[TEXTO APRESENTADO]
#####
Procuro não
desperdiçar boas oportunidades de aprender e confesso que as persigo. Da janela
do quarto em que nos hospedamos em Kelheim tive, durante uma semana, o
privilégio de ver, no alto de um morro, o monumento erguido para celebrar a vitória
sobre Napoleão, o infame corso que ensanguentou a Europa e ainda assim mereceu
uma tomba honorífica em Paris. Seu túmulo monumental nos Invalides, aliás, é
uma demonstração de peso de como os bárbaros de todos os quadrantes e épocas foram
e são medalhados na história humana.
Este tiranete,
que avassalou multidões, é apenas uma conta no colar de violência que garroteia
o pescoço da humanidade. O memorial de Kelheim, denominado Befreiungshalle,
ficou em minha lembrança como símbolo do que temos de melhor na existência, a
liberdade. Que por vezes parece ter a fragilidade de um fio, o fio da
liberdade, que pode romper-se de forma súbita, seja na vida de um país, seja na
vida pessoal, como num casamento infeliz.
Na véspera de
deixarmos a Alemanha estivemos no mosteiro beneditino de Weltenburg, o mais
antigo da Bavária, às margens do Danúbio. Admirador do padroeiro da Europa e de
sua máxima – Ora et Labora,- foi
muito gratificante rezar um pouco naquele templo em que segue ativa a Liturgia
das Horas, como fio de esperança numa sociedade marcadamente secularizada, como
é comum em países tecnologicamente avançados. Não porque a fé seja sinónimo de
atraso, mas antes porque o homem tecnológico superestima seu alcance, seus
poderes.
Da Alemanha voamos
para Constantinopla. Chegamos quase seis séculos após sua queda. Lembro de suas
muralhas e redescubro a derrota bizantina. Atravessamos o Bósforo, a caminho do
hotel, nesta que será nossa segunda experiência na terra de sultões e paxás. É
mergulhar no passado, que parece retornar pelo ritmo hipnótico da música, no
narguilé e na dança dos dervixes, para os quais nossa caçula olha com
justificada estranheza. São facetas de um mundo ainda diferente, que teima em
resistir à pasteurização promovida pela globalização.
No dia seguinte
visitamos a fortaleza de Rumeli, a meio caminho do Mar Negro, no lado europeu.
Construída em 1452, em apenas quatro meses, foi pedra fundamental para a tomada
de Constantinopla. Era o início do estrangulamento do mundo cristão num dos
pontos mais estreitos do Bósforo. O início do fim. Hospedados no centro
histórico de Istambul, ora saímos para locais mais distantes, ora caminhamos nas
cercanias da Catedral de Hagia Sofia, construída no tempo de Justiniano e
transformada, a mando de Mehmet II, em mesquita no mesmo dia em que seus
comandados transpuseram a muralha da cidade.
#####
[TAREFAS DO EXERCÍCIO]
1 > Transcreva do texto sobre a viagem o trecho que começa nas palavras que contêm "Procuro não" e termina em "na história humana.".
2 > Segundo o texto sobre a viagem, em que ano foi construída a fortaleza de Rumeli?
#####
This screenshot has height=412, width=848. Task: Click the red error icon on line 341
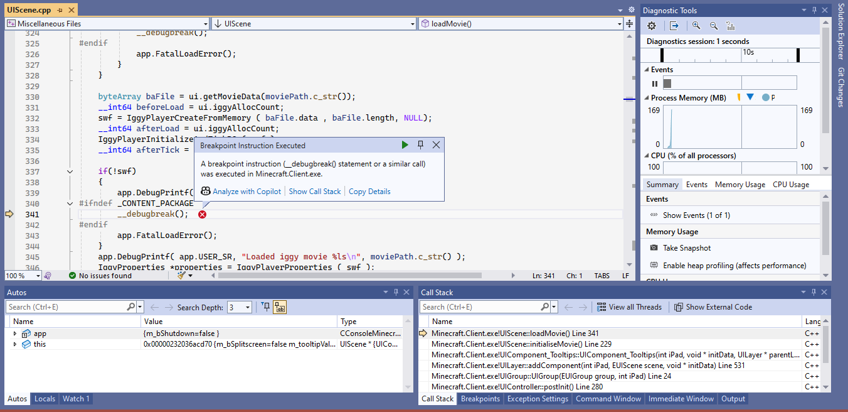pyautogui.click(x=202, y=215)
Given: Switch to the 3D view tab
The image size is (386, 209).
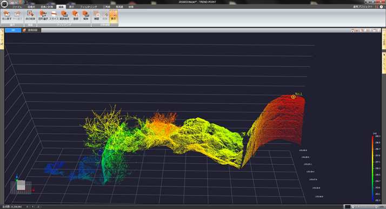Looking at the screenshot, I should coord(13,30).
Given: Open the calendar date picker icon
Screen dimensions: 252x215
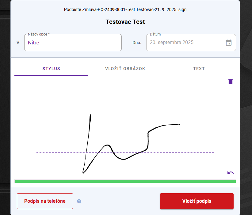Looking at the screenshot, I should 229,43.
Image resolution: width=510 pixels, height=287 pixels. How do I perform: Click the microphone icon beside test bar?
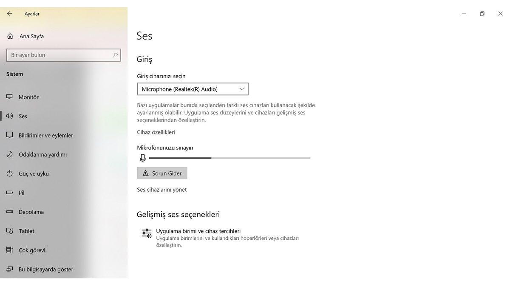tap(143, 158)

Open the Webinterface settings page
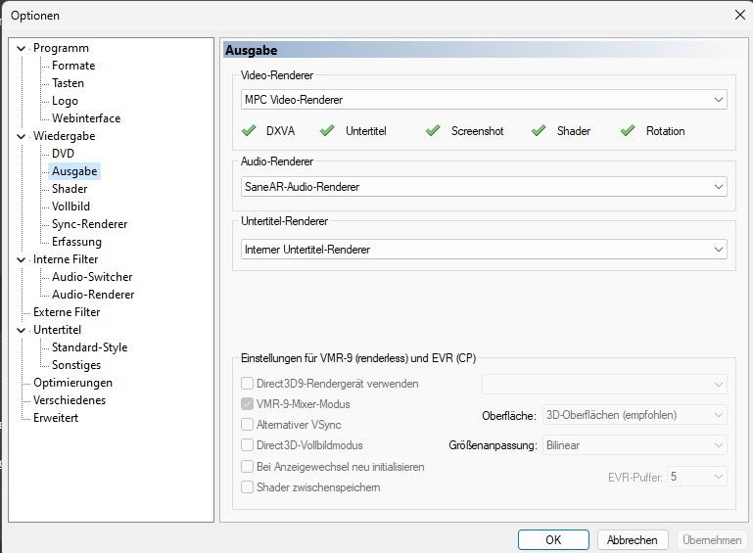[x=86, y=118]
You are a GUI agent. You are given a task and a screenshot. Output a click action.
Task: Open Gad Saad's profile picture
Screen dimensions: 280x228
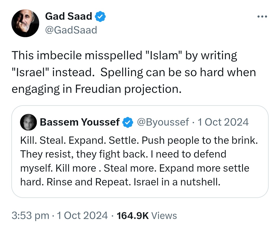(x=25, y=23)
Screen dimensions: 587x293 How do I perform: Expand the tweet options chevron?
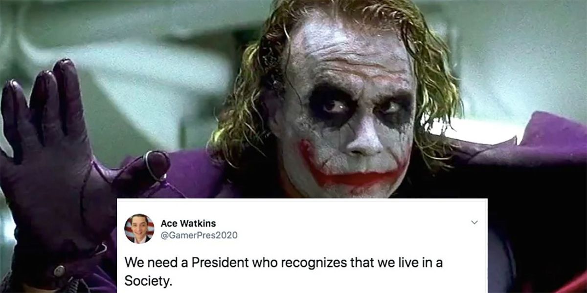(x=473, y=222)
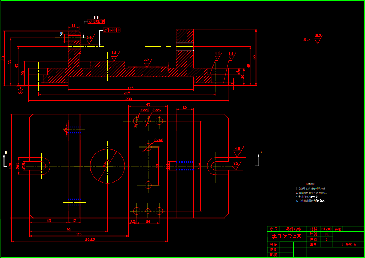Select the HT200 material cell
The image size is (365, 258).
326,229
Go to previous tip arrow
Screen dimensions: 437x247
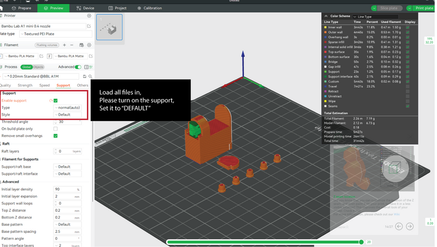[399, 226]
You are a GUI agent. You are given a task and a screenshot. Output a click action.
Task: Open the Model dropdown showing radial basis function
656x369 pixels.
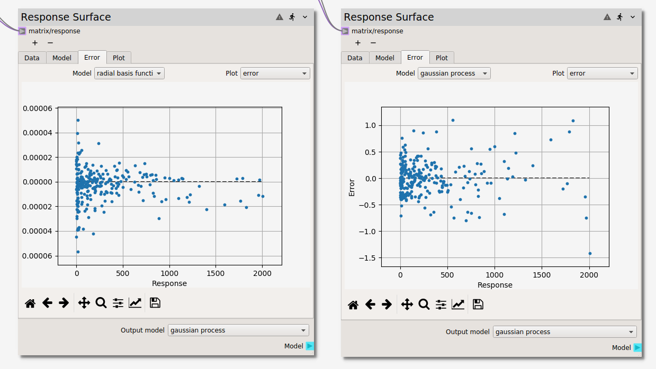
#####
[RESPOSTAS DAS TAREFAS]
1 >
Procuro não
desperdiçar boas oportunidades de aprender e confesso que as persigo. Da janela
do quarto em que nos hospedamos em Kelheim tive, durante uma semana, o
privilégio de ver, no alto de um morro, o monumento erguido para celebrar a vitória
sobre Napoleão, o infame corso que ensanguentou a Europa e ainda assim mereceu
uma tomba honorífica em Paris. Seu túmulo monumental nos Invalides, aliás, é
uma demonstração de peso de como os bárbaros de todos os quadrantes e épocas foram
e são medalhados na história humana.

2 > Em 1452.